Beatitudes, Eminencias, Excelencias,

Cristo ha resucitado. ¡Ha resucitado verdaderamente! Los saludo con las palabras que, en muchas regiones, el Oriente cristiano no se cansa de repetir en este tiempo pascual, profesando el núcleo central de la fe y de la esperanza. Y es hermoso verlos aquí precisamente con motivo del Jubileo de la esperanza, de la que la resurrección de Jesús es el fundamento indestructible. ¡Bienvenidos a Roma! Me alegra encontrarme con ustedes y dedicar a los fieles orientales uno de los primeros encuentros de mi pontificado.

Ustedes son valiosos. Al mirarlos, pienso en la variedad de sus procedencias, en la historia gloriosa y en los duros sufrimientos que muchas de sus comunidades han padecido o padecen. Y quisiera reiterar lo que dijo el papa Francisco sobre las Iglesias orientales: «Son Iglesias que deben ser amadas: custodian tradiciones espirituales y sapienciales únicas, y tienen tanto que decirnos sobre la vida cristiana, la sinodalidad y la liturgia; piensen en los Padres antiguos, en los Concilios, en el monacato: tesoros inestimables para la Iglesia» (Discurso a los participantes en la Asamblea de la ROACO, 27 de junio de 2024).

Material de origen:
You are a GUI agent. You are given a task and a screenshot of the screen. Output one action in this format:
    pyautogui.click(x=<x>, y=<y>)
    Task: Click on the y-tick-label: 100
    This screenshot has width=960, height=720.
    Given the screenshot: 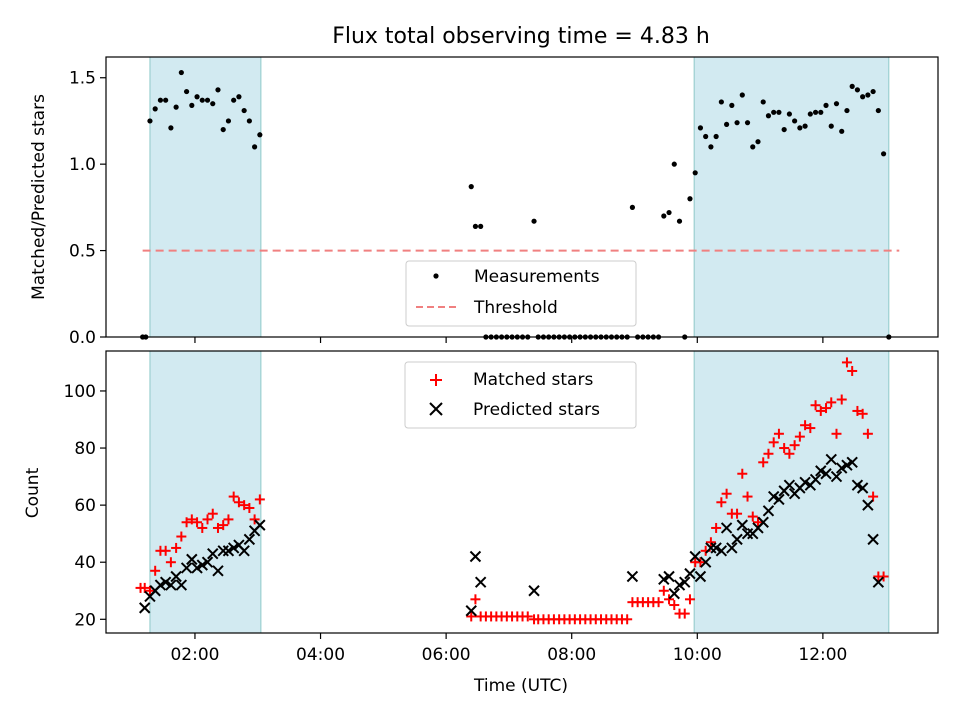 What is the action you would take?
    pyautogui.click(x=80, y=392)
    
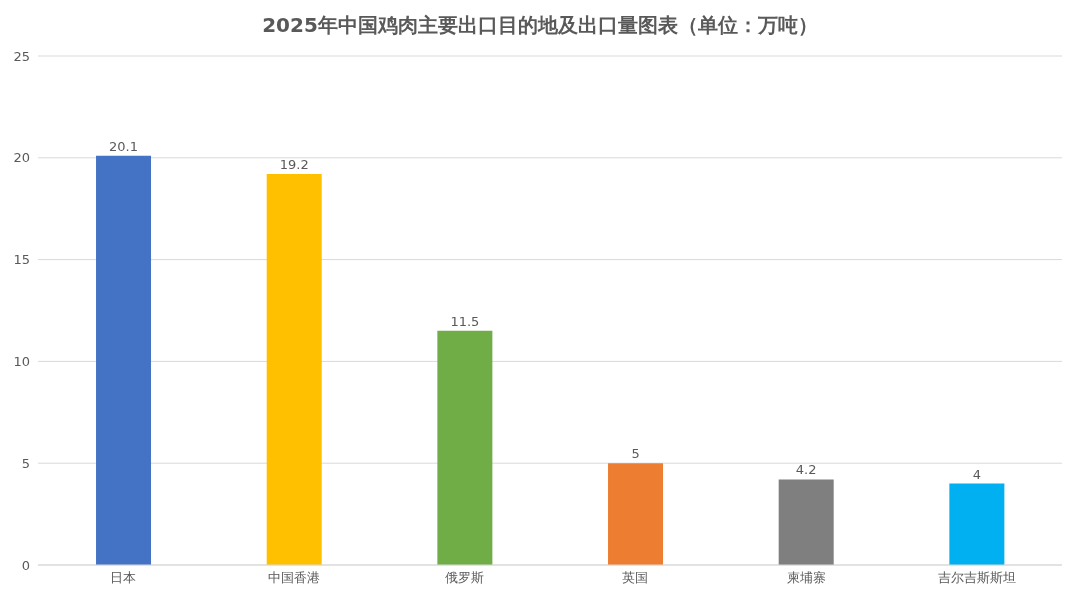 The height and width of the screenshot is (608, 1080). I want to click on x-tick-label: 俄罗斯, so click(465, 578).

Lista de tareas:
a. Según el discurso a los fieles orientales, ¿con motivo de qué celebración se encuentran en Roma?
b. Prosigue el discurso a los fieles orientales desde su última oración.

Respuestas numeradas:
a. Con motivo del Jubileo de la esperanza.

b.
Deseo citar también al Papa León XIII, que fue el primero en dedicar un documento específico a la dignidad de sus Iglesias, dada ante todo por el hecho de que «la obra de la redención humana comenzó en Oriente» (cf. Lett. ap. Orientalium dignitas, 30 de noviembre de 1894). Sí, ustedes tienen «un papel único y privilegiado, por ser el marco originario de la Iglesia primitiva» (San Juan Pablo II, Carta. ap. Orientale Lumen, 5). Es significativo que algunas de sus liturgias —que estos días están celebrando solemnemente en Roma según las diversas tradiciones— sigan utilizando la lengua del Señor Jesús. Pero el papa León XIII hizo un sentido llamamiento para que «la legítima variedad de la liturgia y la disciplina oriental […] redunde en […] gran decoro y utilidad de la Iglesia» (Lett. ap. Orientalium dignitas). Su preocupación de entonces es muy actual, porque en nuestros días muchos hermanos y hermanas orientales, entre los que se encuentran varios de ustedes, obligados a huir de sus territorios de origen a causa de la guerra y las persecuciones, de la inestabilidad y de la pobreza, corren el riesgo, al llegar a Occidente, de perder, además de su patria, también su identidad religiosa. Así, con el paso de las generaciones, se pierde el patrimonio inestimable de las Iglesias orientales.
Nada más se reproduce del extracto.